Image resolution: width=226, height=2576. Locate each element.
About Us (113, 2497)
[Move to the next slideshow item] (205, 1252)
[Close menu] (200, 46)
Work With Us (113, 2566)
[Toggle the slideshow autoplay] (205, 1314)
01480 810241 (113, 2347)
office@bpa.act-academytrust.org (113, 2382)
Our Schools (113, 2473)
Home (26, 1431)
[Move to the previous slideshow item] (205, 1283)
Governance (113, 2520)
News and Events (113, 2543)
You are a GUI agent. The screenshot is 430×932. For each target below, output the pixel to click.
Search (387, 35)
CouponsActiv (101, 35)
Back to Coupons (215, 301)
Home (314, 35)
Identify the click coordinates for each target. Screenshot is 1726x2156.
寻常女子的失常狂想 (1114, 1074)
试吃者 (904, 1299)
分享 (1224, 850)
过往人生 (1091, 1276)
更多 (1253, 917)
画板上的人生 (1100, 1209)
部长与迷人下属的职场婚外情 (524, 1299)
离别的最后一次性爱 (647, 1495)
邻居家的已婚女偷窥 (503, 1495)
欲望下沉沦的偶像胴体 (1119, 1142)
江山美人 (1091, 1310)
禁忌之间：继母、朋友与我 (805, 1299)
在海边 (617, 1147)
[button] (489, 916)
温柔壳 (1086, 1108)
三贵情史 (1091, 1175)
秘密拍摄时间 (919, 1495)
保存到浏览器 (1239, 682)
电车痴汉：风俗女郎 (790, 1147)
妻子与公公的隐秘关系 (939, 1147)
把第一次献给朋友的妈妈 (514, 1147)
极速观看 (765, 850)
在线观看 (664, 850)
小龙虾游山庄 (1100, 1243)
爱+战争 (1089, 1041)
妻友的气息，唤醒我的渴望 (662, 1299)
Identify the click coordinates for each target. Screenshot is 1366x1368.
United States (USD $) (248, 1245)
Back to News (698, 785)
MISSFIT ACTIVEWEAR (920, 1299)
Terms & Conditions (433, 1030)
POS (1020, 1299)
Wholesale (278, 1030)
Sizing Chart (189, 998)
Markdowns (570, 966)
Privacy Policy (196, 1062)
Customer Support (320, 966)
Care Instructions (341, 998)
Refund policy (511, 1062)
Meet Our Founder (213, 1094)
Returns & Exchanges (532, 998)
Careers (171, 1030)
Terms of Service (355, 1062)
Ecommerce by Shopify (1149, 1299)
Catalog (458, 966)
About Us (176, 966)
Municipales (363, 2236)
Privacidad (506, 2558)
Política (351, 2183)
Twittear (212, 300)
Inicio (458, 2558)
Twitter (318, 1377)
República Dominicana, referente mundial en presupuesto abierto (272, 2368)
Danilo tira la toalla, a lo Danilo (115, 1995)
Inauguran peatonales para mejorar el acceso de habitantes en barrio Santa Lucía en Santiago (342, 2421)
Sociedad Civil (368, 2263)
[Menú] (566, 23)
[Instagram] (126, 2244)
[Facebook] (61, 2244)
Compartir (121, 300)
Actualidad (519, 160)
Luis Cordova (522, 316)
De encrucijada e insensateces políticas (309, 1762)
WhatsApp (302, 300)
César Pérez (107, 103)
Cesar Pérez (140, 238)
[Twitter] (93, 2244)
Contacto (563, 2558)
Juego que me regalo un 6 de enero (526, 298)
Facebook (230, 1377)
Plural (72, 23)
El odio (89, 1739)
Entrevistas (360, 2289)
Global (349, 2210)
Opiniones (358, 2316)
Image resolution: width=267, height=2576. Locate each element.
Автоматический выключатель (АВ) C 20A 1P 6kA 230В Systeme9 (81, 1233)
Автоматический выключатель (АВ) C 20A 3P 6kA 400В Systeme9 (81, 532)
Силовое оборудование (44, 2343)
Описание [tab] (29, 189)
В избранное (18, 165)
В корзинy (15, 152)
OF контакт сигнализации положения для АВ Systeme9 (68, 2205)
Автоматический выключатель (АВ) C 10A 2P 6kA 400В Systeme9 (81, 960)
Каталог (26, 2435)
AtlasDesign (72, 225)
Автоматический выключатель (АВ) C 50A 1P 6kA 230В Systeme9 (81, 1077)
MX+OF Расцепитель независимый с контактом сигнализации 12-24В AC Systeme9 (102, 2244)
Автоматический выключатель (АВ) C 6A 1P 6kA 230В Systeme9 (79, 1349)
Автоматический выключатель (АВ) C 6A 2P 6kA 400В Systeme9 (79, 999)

Problem to solve —
The entries above must be output exactly, with every line preserved.

Final answer —
Image resolution: width=226, height=2576. Locate each element.
About Us (113, 2497)
[Move to the next slideshow item] (205, 1252)
[Close menu] (200, 46)
Work With Us (113, 2566)
[Toggle the slideshow autoplay] (205, 1314)
01480 810241 (113, 2347)
office@bpa.act-academytrust.org (113, 2382)
Our Schools (113, 2473)
Home (26, 1431)
[Move to the previous slideshow item] (205, 1283)
Governance (113, 2520)
News and Events (113, 2543)
You are a GUI agent. The screenshot is 430×932. For each target below, output the pixel to click.
Search (387, 35)
CouponsActiv (101, 35)
Back to Coupons (215, 301)
Home (314, 35)
Identify the click coordinates for each target. Screenshot is 1726x2156.
寻常女子的失常狂想 (1114, 1074)
试吃者 (904, 1299)
分享 (1224, 850)
过往人生 (1091, 1276)
更多 (1253, 917)
画板上的人生 (1100, 1209)
部长与迷人下属的职场婚外情 (524, 1299)
离别的最后一次性爱 (647, 1495)
邻居家的已婚女偷窥 (503, 1495)
欲望下沉沦的偶像胴体 (1119, 1142)
江山美人 (1091, 1310)
禁忌之间：继母、朋友与我 (805, 1299)
在海边 (617, 1147)
[button] (489, 916)
温柔壳 (1086, 1108)
三贵情史 (1091, 1175)
秘密拍摄时间 (919, 1495)
保存到浏览器 (1239, 682)
电车痴汉：风俗女郎 (790, 1147)
妻子与公公的隐秘关系 (939, 1147)
把第一次献给朋友的妈妈 (514, 1147)
极速观看 (765, 850)
在线观看 (664, 850)
小龙虾游山庄 (1100, 1243)
爱+战争 (1089, 1041)
妻友的气息，唤醒我的渴望 (662, 1299)
Identify the click coordinates for each target. Screenshot is 1366x1368.
United States (USD $) (248, 1245)
Back to News (698, 785)
MISSFIT ACTIVEWEAR (920, 1299)
Terms & Conditions (433, 1030)
POS (1020, 1299)
Wholesale (278, 1030)
Sizing Chart (189, 998)
Markdowns (570, 966)
Privacy Policy (196, 1062)
Customer Support (320, 966)
Care Instructions (341, 998)
Refund policy (511, 1062)
Meet Our Founder (213, 1094)
Returns & Exchanges (532, 998)
Careers (171, 1030)
Terms of Service (355, 1062)
Ecommerce by Shopify (1149, 1299)
Catalog (458, 966)
About Us (176, 966)
Municipales (363, 2236)
Privacidad (506, 2558)
Política (351, 2183)
Twittear (212, 300)
Inicio (458, 2558)
Twitter (318, 1377)
República Dominicana, referente mundial en presupuesto abierto (272, 2368)
Danilo tira la toalla, a lo Danilo (115, 1995)
Inauguran peatonales para mejorar el acceso de habitantes en barrio Santa Lucía en Santiago (342, 2421)
Sociedad Civil (368, 2263)
[Menú] (566, 23)
[Instagram] (126, 2244)
[Facebook] (61, 2244)
Compartir (121, 300)
Actualidad (519, 160)
Luis Cordova (522, 316)
De encrucijada e insensateces políticas (309, 1762)
WhatsApp (302, 300)
César Pérez (107, 103)
Cesar Pérez (140, 238)
[Twitter] (93, 2244)
Contacto (563, 2558)
Juego que me regalo un 6 de enero (526, 298)
Facebook (230, 1377)
Plural (72, 23)
El odio (89, 1739)
Entrevistas (360, 2289)
Global (349, 2210)
Opiniones (358, 2316)
Image resolution: width=267, height=2576. Locate each element.
Автоматический выключатель (АВ) C 20A 1P 6kA 230В Systeme9 (81, 1233)
Автоматический выключатель (АВ) C 20A 3P 6kA 400В Systeme9 (81, 532)
Силовое оборудование (44, 2343)
Описание [tab] (29, 189)
В избранное (18, 165)
В корзинy (15, 152)
OF контакт сигнализации положения для АВ Systeme9 (68, 2205)
Автоматический выключатель (АВ) C 10A 2P 6kA 400В Systeme9 (81, 960)
Каталог (26, 2435)
AtlasDesign (72, 225)
Автоматический выключатель (АВ) C 50A 1P 6kA 230В Systeme9 (81, 1077)
MX+OF Расцепитель независимый с контактом сигнализации 12-24В AC Systeme9 (102, 2244)
Автоматический выключатель (АВ) C 6A 1P 6kA 230В Systeme9 (79, 1349)
Автоматический выключатель (АВ) C 6A 2P 6kA 400В Systeme9 (79, 999)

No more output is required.